**Brief:**
In the lines of the rows starting with the one that contains "Screen dimensions: 360x768" and going on through the end of the rows, switch "Tap" to "Press". Write out only those lines, with the picture left out and nothing else changed.

**Entries provided:**
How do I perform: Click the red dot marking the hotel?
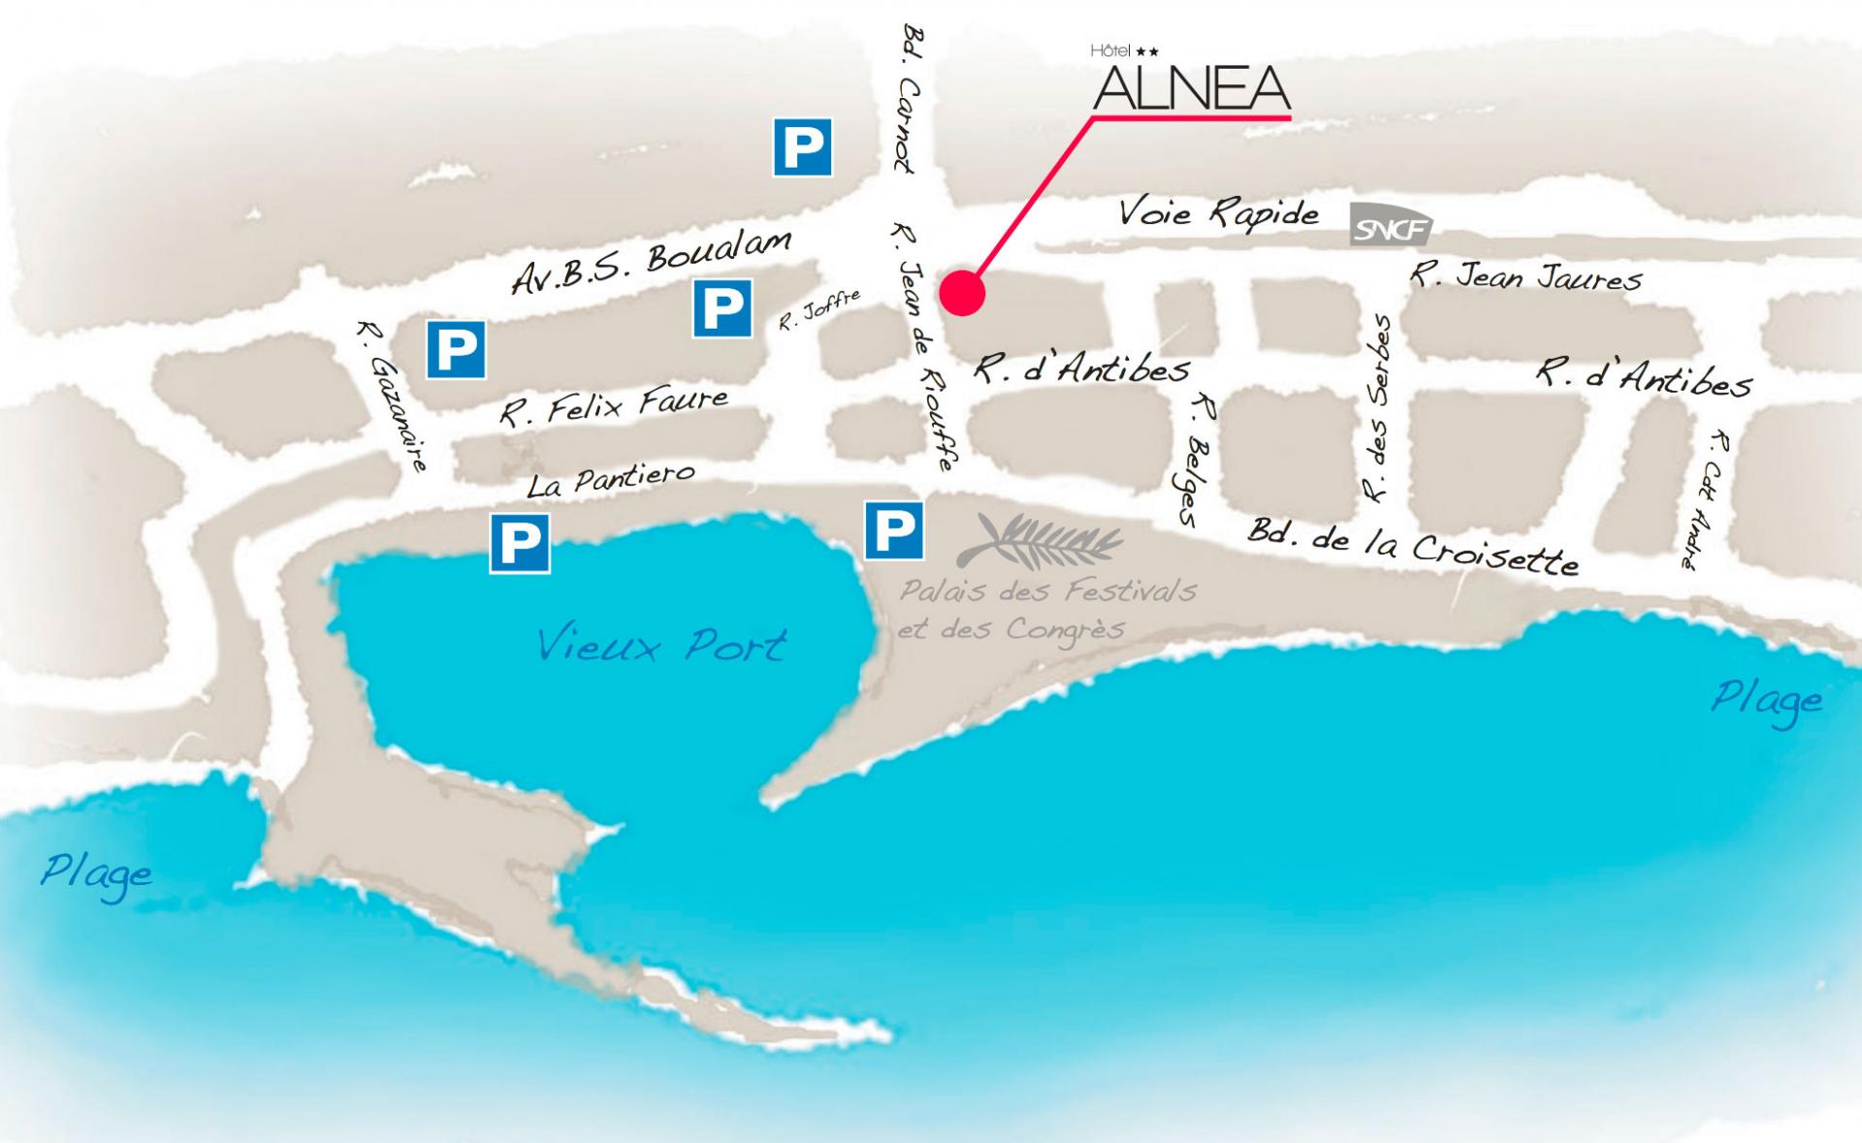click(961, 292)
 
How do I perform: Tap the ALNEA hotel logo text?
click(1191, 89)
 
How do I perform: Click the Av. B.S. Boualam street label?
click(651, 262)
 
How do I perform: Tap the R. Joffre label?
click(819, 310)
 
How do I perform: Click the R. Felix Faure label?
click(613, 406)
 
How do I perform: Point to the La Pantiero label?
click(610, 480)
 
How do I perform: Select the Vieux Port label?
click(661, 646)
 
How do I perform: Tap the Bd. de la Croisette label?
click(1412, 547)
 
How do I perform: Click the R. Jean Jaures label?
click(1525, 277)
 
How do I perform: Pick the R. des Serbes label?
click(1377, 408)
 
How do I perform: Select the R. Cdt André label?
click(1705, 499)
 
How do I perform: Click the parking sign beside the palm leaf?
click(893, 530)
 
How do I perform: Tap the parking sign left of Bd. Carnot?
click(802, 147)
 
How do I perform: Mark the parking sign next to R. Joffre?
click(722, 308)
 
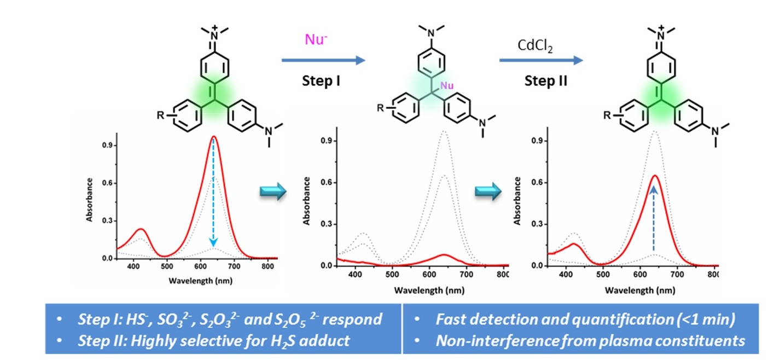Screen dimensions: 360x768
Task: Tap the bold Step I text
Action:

**Result for this task:**
Screen dimensions: 360x768
Task: Press the bold Step I text
Action:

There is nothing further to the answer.